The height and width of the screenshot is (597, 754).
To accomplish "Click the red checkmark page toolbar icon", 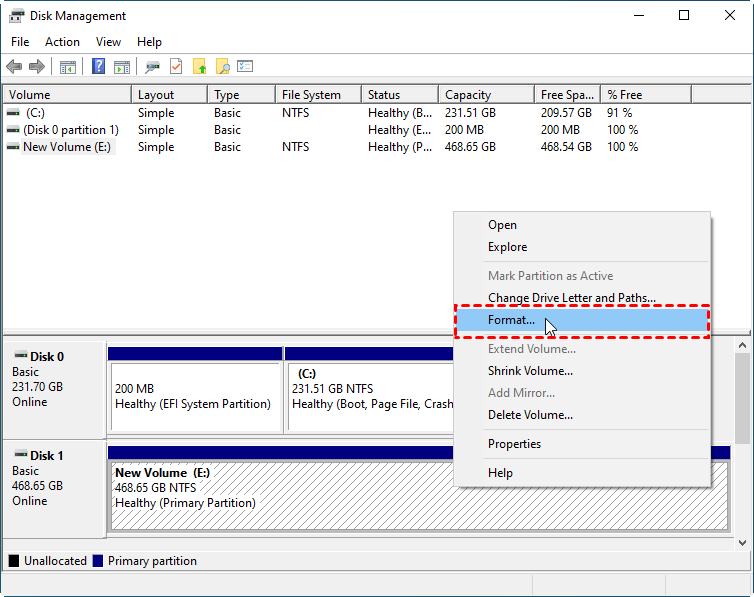I will pyautogui.click(x=176, y=67).
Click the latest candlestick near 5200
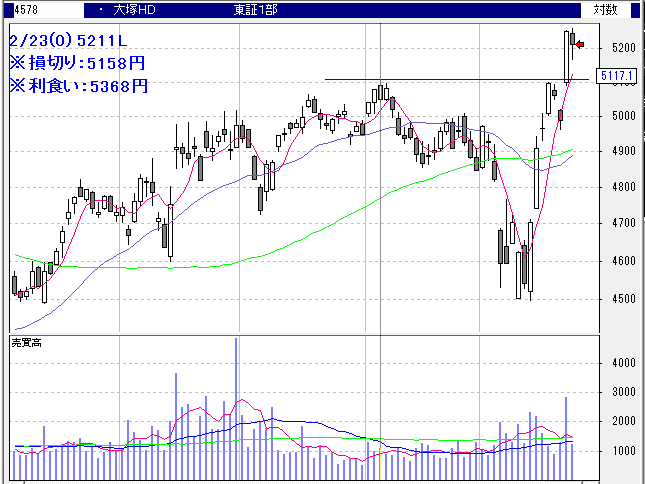This screenshot has height=484, width=645. 571,40
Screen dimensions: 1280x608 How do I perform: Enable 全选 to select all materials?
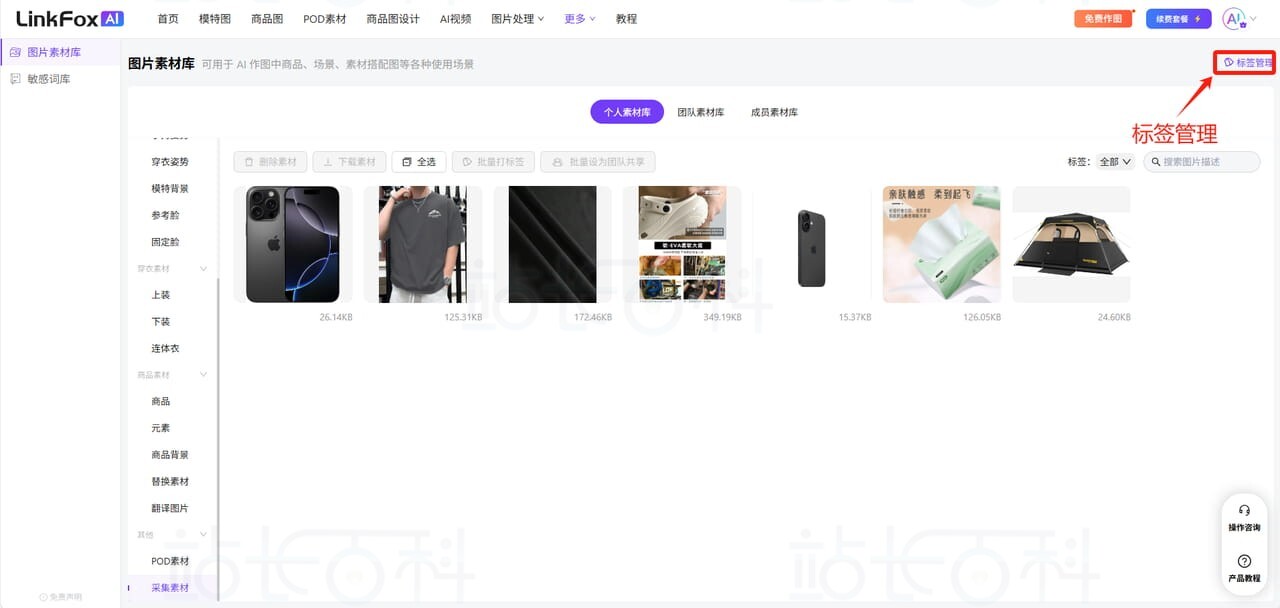coord(418,161)
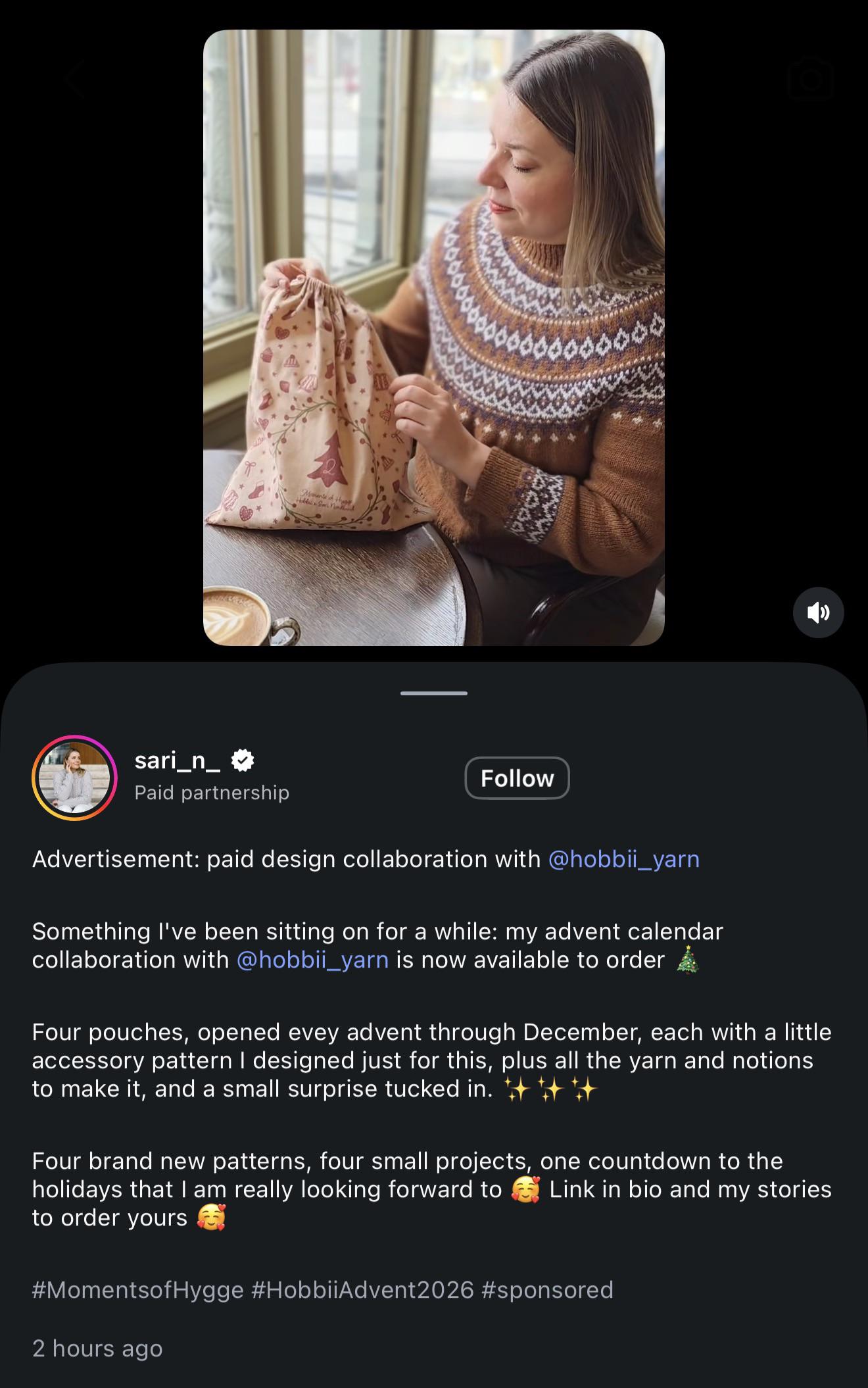Open the camera icon above the reel
This screenshot has height=1388, width=868.
point(811,79)
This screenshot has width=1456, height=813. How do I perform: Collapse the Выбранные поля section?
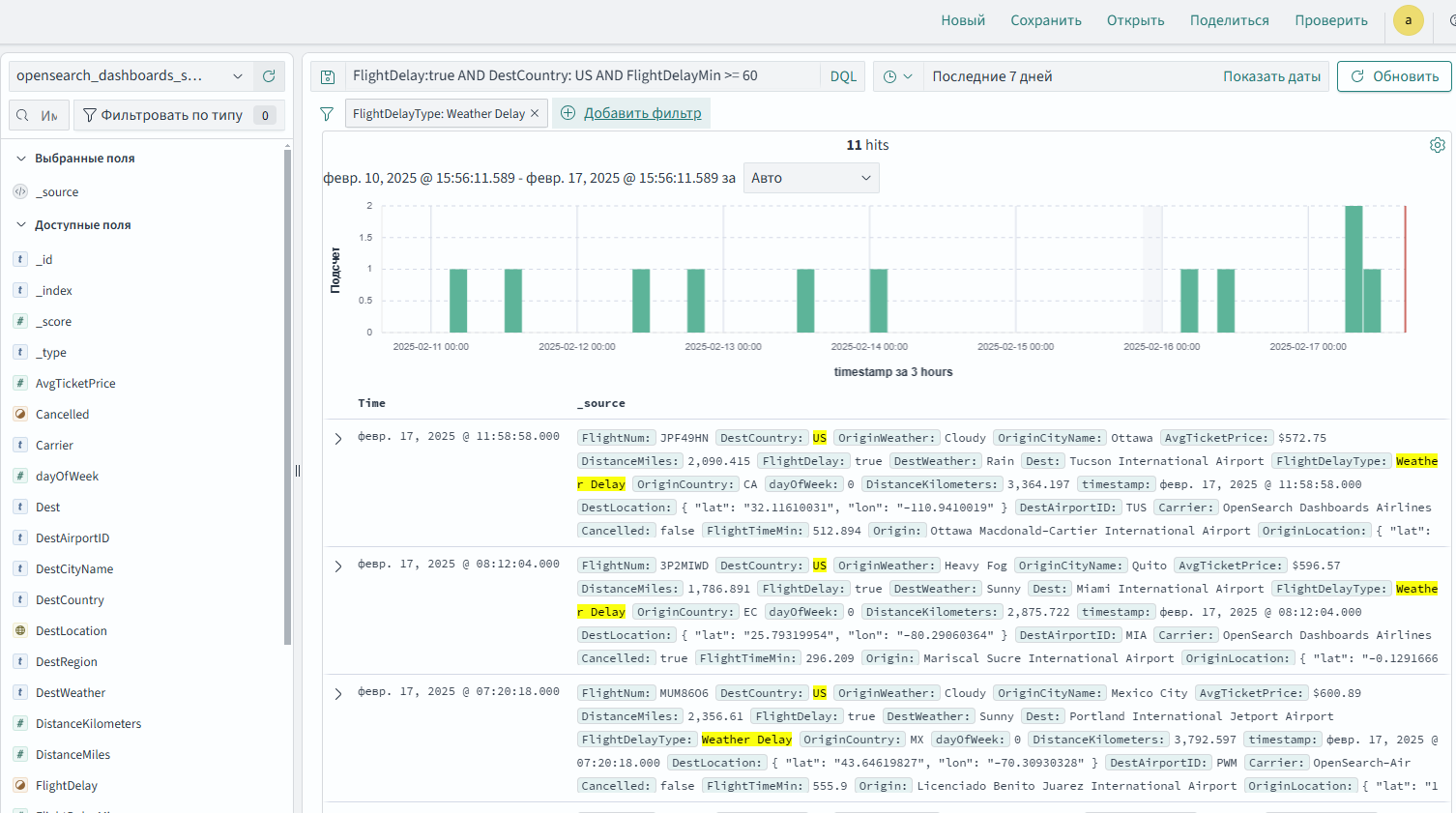[x=21, y=159]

Task to complete — Rewrite the rows, starting at the line that has "Click the latest candlestick near 5200" and going through the last row, with "candlestick" renamed to "price bar" and nothing else changed. Leave the pictures out.

Solution —
Click the latest price bar near 5200
This screenshot has height=484, width=645. 571,40
Screen dimensions: 1280x608 How do I perform: Enable 全选 to select all materials?
coord(418,161)
Open the camera icon above the reel
This screenshot has height=1388, width=868.
point(811,79)
This screenshot has width=1456, height=813. How do I perform: Collapse the Выбранные поля section?
[x=21, y=159]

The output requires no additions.